The off-season on Nantucket is the perfect time to slow down and get to the tasks and activities you’ve put off all year. It’s a great time to cozy up by a fireplace or learn something new. One off-season activity that combines the two is Science Pub, hosted by the Linda Loring Nature Foundation.

The Linda Loring Nature Foundation’s (LLNF) Science Pub is back for its 6th season on the island. What is Science Pub, you may ask? Based on the Science Cafe model developed in Europe in the 1990’s, Science Pubs bring scientists and the public together for informal discussions around locally relevant topics. A Science Pub is less lecture and more about a good conversation. Enjoy a cocktail or dinner while engaging with your community and local experts.

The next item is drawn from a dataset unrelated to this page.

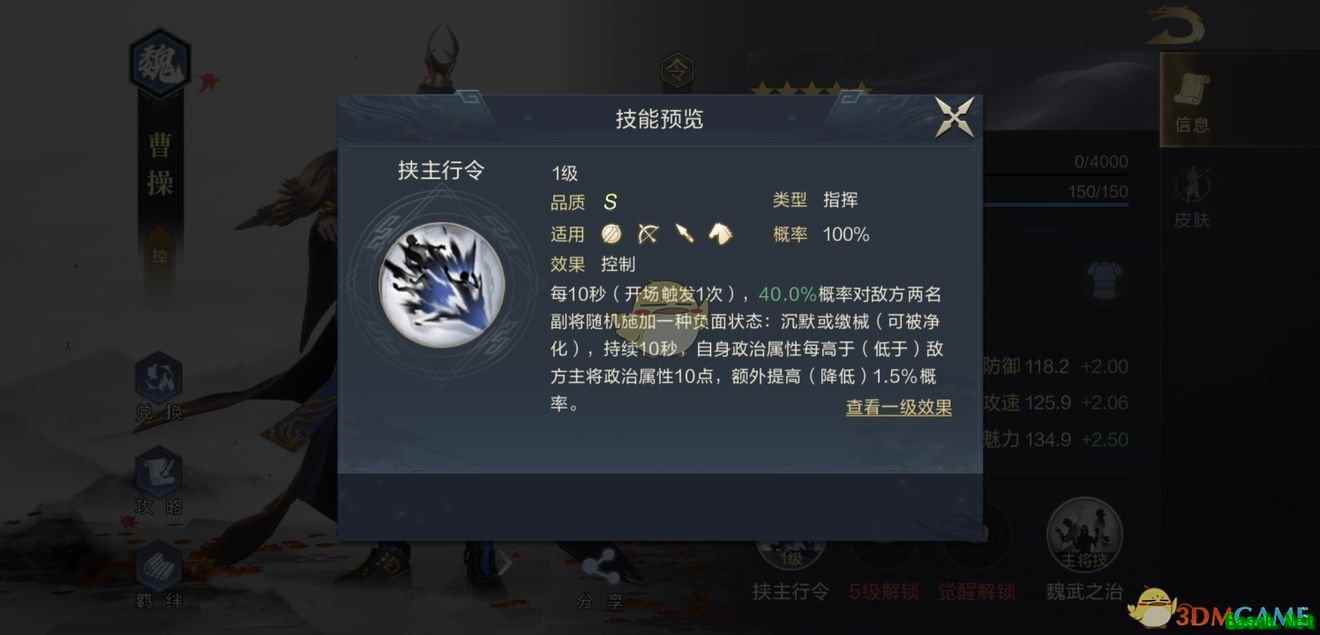This screenshot has height=635, width=1320.
Task: Open the 查看一级效果 link
Action: pyautogui.click(x=898, y=407)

This year, the LLNF Science Pub will once again be hosted at the Saltbox Tavern and Table located at 7 Macy’s Lane. The talks are once a month on Monday, generally the 2nd or 3rd Monday of the month. Monday nights are also wing night at the Saltbox along with their full dinner menu. Admission to Science Pub is free, but participants are encouraged to support free programs like this by purchasing food and beverage.

Science Pub | Nantucket, MA
scenes from last year’s science pub at saltbox

The Science Pub model has worked well in many University towns where there is a ready crop of in-house scientists as well as a revolving door of visiting professors and researchers. Nantucket is lucky enough to have a host of scientists, researchers, and conservationists on-hand. Science Pub is a chance for islanders to learn about what’s going on in their backyard while hearing about how local organizations are contributing to their scientific discipline. Each month a different island scientist will talk about their work in an easy-going, fun, and informative way with plenty of time for questions, comments, and interaction. And there are usually a lot of natural history photos to share as well.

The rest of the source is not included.